Les limiers de la Brigade des affaires générales (Bag), un démembrement de la Division des investigations criminelles (Dic), ont procédé, hier, à des auditions tous azimuts de journalistes. Des auditions éclipsées sans doute par celle de Farba Senghor par le procureur de la République près le tribunal hors classe de Dakar, Ousmane Diagne.
Ainsi le directeur de publication de 24 heures chrono, El Malick Seck, placé en garde à vue depuis jeudi dernier suite à la publication d’un article accusant le chef de l’Etat Me Abdoulaye Wade et de son fils Karim de blanchiment d’argent d’un montant de 20 milliards provenant du braquage du siège de la Bceao à Korogho, en Côte d’Ivoire, en 2004 a été, à nouveau, entendu. Puis, dans la même journée, les enquêteurs se sont rendus avec lui au siège de son journal pour une perquisition.

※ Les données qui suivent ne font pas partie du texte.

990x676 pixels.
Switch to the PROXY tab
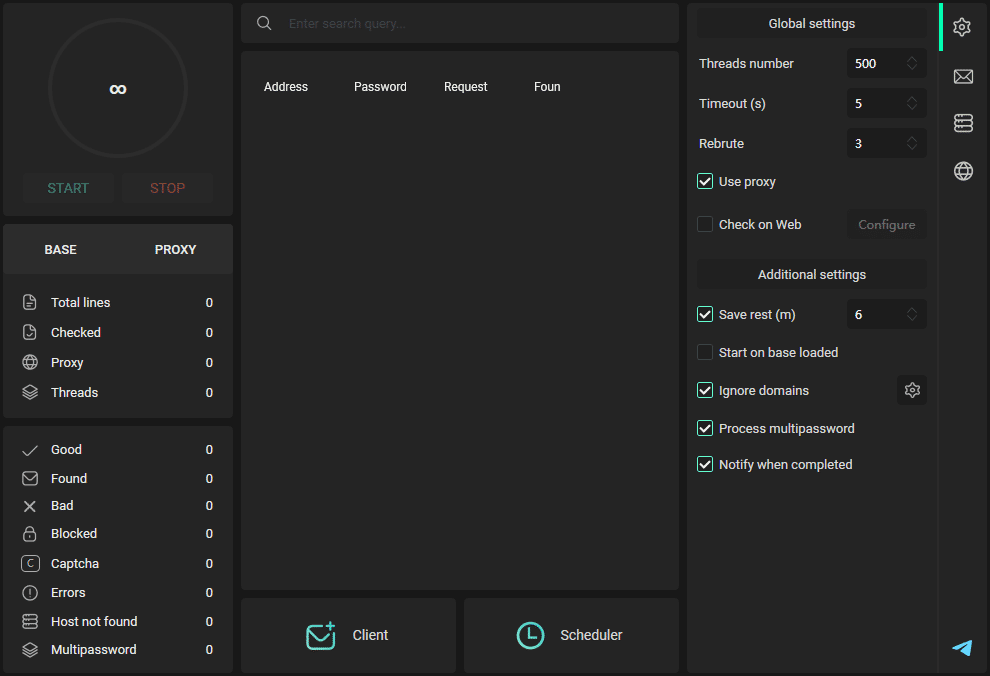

Le rédacteur en chef de ce même quotidien qui ne paraît plus depuis l’arrestation de son patron, a été entendu hier. Mais avant de faire face aux enquêteurs, il s’est offusqué du manque de solidarité du Comité pour la protection et la défense des journalistes à l’endroit de son patron, El Malick Seck, en garde-à-vue depuis 96 heures. Aux dernières nouvelles, Salif Biagui a été ensuite placé en garde à vue. Ils sont tous les deux sous la menace de l’article 80 du Code pénal. Et à ce titre, ils devraient être inculpés et placés en détention à la fin de leur garde à vue.
Si l’audition de Salif Biagui et d’El Malick Seck relève de la routine dans ce genre de procédure, la convocation, hier, par les policiers de la Brigade des affaires générales de la Dic du directeur de publication du Quotidien a pris de court les reporters présents dans les locaux de la Dic. De fait, Mamadou Biaye a été entendu hier de 10 h à 17 h par les policiers de la Bag à propos d’une contribution jugée ‘injurieuse’ et ‘insultante’ et qui a été publiée jeudi dernier dans les colonnes de son journal.
D’ailleurs, hier lundi, la direction du Quotidien a reconnu, dans une ‘Note d’excuses’, que cette contribution ‘contient des passages violents, outrageants et/ou injurieux à l’endroit de l’institution et de l’homme qu’est le président de la République’. Et la note de conclure : ‘Le Quotidien présente ses sincères et profondes excuses au président Wade et à sa famille.’
Ces excuses n’ont pas empêché la police de convoquer Mamadou Biaye, le directeur de publication du Quotidien pour en savoir plus sur l’auteur de cette contribution. Finalement, Mamadou Biaye que nous avons joint hier, a été relâché en début de soirée.